R. Murray Schafer is Canada’s pre-eminent composer and is known throughout the world. In an era of specialization, R. Murray Schafer has shown himself to be a true renaissance man.
Born in Sarnia, Ontario in 1933, Murray Schafer has won national and international acclaim not only for his achievement as a composer but also as an educator, environmentalist, literary scholar, visual artist and provocateur. After receiving a Licentiate in piano through the Royal Schools of Music (England) in 1952, he pursued further studies at the Royal Conservatory of Music and the University of Toronto, followed by periods of autodidactic study in Austria and England which encompassed literature, philosophy, music and journalism. A prolific composer, he has written works ranging from orchestral compositions to choral music as well as musical theatre and multi-media ritual.

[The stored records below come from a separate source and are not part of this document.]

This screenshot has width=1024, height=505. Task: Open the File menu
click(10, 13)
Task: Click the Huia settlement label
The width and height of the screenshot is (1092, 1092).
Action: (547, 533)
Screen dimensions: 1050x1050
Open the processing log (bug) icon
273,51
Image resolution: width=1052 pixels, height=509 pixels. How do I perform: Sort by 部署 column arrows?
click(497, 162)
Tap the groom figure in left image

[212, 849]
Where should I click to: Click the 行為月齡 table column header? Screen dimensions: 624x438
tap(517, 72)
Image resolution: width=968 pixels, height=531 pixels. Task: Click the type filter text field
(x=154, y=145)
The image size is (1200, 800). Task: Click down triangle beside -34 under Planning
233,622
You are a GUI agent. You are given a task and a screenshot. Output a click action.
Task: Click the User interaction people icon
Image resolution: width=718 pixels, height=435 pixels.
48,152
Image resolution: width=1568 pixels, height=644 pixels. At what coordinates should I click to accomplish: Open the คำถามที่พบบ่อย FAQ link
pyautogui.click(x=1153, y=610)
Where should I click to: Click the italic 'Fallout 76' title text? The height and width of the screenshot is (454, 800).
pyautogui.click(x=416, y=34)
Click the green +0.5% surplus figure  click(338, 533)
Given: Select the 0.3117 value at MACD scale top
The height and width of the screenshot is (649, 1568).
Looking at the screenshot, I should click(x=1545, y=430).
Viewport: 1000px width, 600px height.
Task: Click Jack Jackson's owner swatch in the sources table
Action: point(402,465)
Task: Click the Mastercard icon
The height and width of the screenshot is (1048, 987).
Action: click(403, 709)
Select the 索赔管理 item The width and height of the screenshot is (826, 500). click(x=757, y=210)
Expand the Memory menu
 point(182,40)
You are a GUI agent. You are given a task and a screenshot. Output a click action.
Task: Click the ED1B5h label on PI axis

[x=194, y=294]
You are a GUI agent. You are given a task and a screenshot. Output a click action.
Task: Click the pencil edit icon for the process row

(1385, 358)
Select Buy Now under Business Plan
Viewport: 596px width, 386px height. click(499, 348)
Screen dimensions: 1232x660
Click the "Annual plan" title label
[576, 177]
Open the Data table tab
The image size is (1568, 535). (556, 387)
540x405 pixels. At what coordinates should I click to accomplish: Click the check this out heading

His diversity of interests is reflected by the enormous range and depth of such works as Loving (1965), Lustro (1972), Music for Wilderness Lake (1979), Flute Concerto (1984), and the World Soundscape Project, as well as his 12-part Patria music theatre cycle. His most important book, The Tuning of the World (1977), documents the findings of his World Soundscape Project, which united the social, scientific and artistic aspects of sound and introduced the concept of acoustic ecology. The concept of soundscape unifies most of his musical and dramatic work, as well as his educational and cultural theories.
His other major books include E.T.A. Hoffmann and Music (1975), Ezra Pound and his Music (1977), On Canadian Music (1984), Voices of Tyranny: Temples of Silence (1993), and The Thinking Ear: On Music Education (1986). He has received commissions from numerous organizations as well as several prizes. He was the first winner of the Glenn Gould Prize for Music and Communication as well as the Molson Award for distinctive service to the arts. In 2005 he was awarded the Walter Carsen Prize, by the Canada Council for the Arts, one of the top honours for lifetime achievement by a Canadian artist.
Murray Schafer’s new creation (opera), “Patria 8 – The Palace of the Cinnabar Phoenix” was very successfully premiered September 13-16, 2001 in four shows, recorded by CBC Radio. Eight shows were presented from August 31 to September 10, 2006, in Haliburton Forest and Wildlife Reserve. It was magical and beautiful (see photos and press reviews).